Additional Information.
- We aren't using ROS2 via workspaces... As rclcpp is basically a c++ project, and ament_cmake is cmake with tricks, check repro steps how we pulled in ros libs into the project
- You'll see from the example code section that this issue is very baffling. Crash varies depending on some code we shouldn't even hit and how much we "uncomment" from the original codebase (investigation steps randomly showed us this)
- We do have another project which uses different libs + adds other business logic before the common codebase and rclcpp::Node constructs perfectly there : no error, no crash.
- In this failing project we do use asio, see debug_deadlocked.txt attachment below as to why this might be relevant(?)
Steps to reproduce issue
CMake commands to include rclcpp
project("dummy")
#... Random libs we would use normally
find_package(rclcpp CONFIG REQUIRED)
ament_target_dependencies(${PROJECT_NAME} PUBLIC rclcpp)
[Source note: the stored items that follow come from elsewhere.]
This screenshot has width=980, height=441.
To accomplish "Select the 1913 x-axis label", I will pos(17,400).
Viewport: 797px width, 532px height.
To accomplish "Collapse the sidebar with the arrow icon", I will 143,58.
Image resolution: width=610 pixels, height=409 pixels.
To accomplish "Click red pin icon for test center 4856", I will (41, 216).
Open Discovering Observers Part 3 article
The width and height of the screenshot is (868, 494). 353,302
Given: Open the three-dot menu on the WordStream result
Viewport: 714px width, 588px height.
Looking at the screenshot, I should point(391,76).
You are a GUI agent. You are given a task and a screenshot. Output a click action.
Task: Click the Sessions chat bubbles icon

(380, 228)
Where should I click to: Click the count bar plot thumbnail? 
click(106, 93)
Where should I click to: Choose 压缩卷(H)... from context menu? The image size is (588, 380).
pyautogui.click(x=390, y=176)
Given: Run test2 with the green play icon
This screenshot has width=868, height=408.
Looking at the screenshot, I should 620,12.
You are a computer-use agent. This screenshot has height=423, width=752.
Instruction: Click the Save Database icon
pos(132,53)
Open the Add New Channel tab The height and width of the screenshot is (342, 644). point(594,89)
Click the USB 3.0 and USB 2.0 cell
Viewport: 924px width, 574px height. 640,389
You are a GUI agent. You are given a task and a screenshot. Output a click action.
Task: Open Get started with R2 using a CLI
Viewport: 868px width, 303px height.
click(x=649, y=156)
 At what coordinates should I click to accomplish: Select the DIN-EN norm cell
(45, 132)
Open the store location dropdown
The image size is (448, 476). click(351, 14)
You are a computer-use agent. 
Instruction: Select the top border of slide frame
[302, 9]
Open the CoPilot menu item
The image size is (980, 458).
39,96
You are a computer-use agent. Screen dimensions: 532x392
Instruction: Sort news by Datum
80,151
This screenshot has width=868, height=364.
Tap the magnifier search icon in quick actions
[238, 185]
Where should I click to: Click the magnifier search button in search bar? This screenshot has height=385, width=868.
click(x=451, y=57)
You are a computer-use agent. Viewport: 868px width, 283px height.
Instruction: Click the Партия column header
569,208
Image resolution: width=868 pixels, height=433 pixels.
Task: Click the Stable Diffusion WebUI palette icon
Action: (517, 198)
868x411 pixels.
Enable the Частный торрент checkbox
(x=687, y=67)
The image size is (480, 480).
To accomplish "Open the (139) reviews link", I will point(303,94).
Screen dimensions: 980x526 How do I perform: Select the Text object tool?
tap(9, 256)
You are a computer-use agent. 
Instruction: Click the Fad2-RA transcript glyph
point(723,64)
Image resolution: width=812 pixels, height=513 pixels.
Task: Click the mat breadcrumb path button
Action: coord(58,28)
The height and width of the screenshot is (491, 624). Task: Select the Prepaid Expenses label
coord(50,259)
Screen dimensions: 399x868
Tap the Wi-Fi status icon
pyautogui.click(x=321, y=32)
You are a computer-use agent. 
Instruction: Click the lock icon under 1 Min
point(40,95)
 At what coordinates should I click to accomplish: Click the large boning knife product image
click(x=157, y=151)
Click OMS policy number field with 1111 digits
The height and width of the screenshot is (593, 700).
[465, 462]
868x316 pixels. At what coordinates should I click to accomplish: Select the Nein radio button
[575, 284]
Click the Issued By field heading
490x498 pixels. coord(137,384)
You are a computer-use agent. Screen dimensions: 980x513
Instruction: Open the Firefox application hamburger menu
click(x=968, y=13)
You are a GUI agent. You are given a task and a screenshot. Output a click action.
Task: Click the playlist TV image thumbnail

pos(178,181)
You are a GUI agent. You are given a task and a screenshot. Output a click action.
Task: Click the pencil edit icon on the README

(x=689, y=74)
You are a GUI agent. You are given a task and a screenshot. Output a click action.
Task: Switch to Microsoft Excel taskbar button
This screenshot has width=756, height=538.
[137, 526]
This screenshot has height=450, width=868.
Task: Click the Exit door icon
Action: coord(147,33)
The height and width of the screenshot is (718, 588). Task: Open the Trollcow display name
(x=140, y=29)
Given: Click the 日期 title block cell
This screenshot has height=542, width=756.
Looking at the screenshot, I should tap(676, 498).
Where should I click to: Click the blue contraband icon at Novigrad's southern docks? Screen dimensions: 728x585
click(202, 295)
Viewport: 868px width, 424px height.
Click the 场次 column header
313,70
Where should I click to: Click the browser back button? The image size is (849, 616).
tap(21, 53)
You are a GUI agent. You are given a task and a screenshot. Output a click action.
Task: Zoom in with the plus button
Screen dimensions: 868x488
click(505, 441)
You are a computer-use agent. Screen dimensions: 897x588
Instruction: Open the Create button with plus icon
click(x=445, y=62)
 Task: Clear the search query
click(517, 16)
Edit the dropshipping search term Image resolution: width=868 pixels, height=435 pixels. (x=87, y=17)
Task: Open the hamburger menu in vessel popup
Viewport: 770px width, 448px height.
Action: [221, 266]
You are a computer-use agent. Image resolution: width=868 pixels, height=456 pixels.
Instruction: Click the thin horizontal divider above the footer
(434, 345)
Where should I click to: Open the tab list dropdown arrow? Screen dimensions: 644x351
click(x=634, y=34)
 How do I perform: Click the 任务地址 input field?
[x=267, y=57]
Source c++ code reduced to smallest example
#include <rclcpp/rclcpp.hpp>
int main(int argc, char** argv)
{
rclcpp::init(argc, argv);
rclcpp::Node some_node("TEST_SEGFAULT"); ///< [1]*
rclcpp::shutdown();
return 0; ///< note we aren't even executing any code below this anyway
/*
* Commented out code ///< This is relevant [2]*
*/
}
[1] Causes many things including:
- the segfault if i leave the codebase as is ( no commenting out )
- If I comment the whole code out at [2] out i can observe this error thrown from within Node(string) constructor: exception_unwind.txt
- If I leave some code of the original logic uncommented (some basic things like logging in a separate function, calling that fn, asio(!) threading etc ) [1] seemingly deadlocks, here's the callstack for that when i inpest it via debugger: debug_deadlocked.txt
[2] is project related code. Segfault only happens in this project (as mentioned in additional inform.: we do have another project structured differently, where this doesn't fail.. at all)
Expected behavior
Out-of-the-box installed ros2 foxy works well... out-of-the-box...
Actual behavior
Callstack of the original segfault: callstack.txt
We aren't using ROS2 via workspaces
can you use ROS 2 colcon workspace to see if this problem is reproducible? at least, i do not meet anything like this.
We can certainly try it with workspaces but 1) it wouldn't solve our problem in the long run, 2) Looking at the weird behavior with the commented out "dead" code after the return 0; I wouldn't expect this to be reproducible for anyone just by copy-pasting the ros code snippet.
One more weird detail: In the beginning of January this worked without an issue. Now I even went back to that exact commit in our repository and that fails with the above too. The ros2 installation is newer, and maybe some 3rdparties too due to auto-update of Linux.
So if you don't mind, while also trying it out with colcon, internally we'll go in this 3rdparty interference debug way, and tell you what solution we arrived at, so others - if any - will have a silver lining if they encounter this.
Hello there again! Soo we've solved the issue on our end when going off on this 3rdparty clash tangent. TL;DR: The solution was to switch the RMW implementation (chose cyclone dds for this instance but rly anything would've been fine):
sudo apt install ros-foxy-rmw-cyclonedds-cpp
export RMW_IMPLEMENTATION=rmw_cyclonedds_cpp
The issue - we think
-
The main difference between our 2 project (the crash vs the working) was the first few layers of how the inner classes are linked together into a coherent system. In the crashing project we did use asio which we built ourselves
-
Now if you look at debug_deadlocked.txt FastDDS impl actually deadlocked in asio's random mutex, which was weird, but it definitely showed us it is linked by that RMW impl.
-
Since we've had issues with asio multilinkage in the past we went ahead and tried changing the rmw impl and voala~ works like a charm. Not a single error randomly thrown in a lower layer call, let alone a segfault.
*The reason i wrote 'we think', is because I didn't trace ros calls through the whole stack trace + hidden symbols, we had no idea how & what libs ros should find anyway. The deadlock showed us enough to reasonable try this solution, but the answer might not be as helpful like this.
@AegisField
1st, good to know that you did work-around the problem.
Now if you look at debug_deadlocked.txt FastDDS impl actually deadlocked in asio's random mutex
I will not say this is deadlock, what we are looking at is single thread call stack. i do no think the same mutex lock is trying to be acquired in this thread stack. So this can be occurred in a multithreaded program. if you want to get down to the bottom, i believe that we need to see the callstack who is taking the same locks in reverse order.
I would like to add I was getting the same issue with Ros Humble on Ubuntu 22.04. I have a similar setup working outside of colcon workspace (I have to use scons), though I was using rclc.
Switching to cyclone-dds seems to have addressed my issues as well.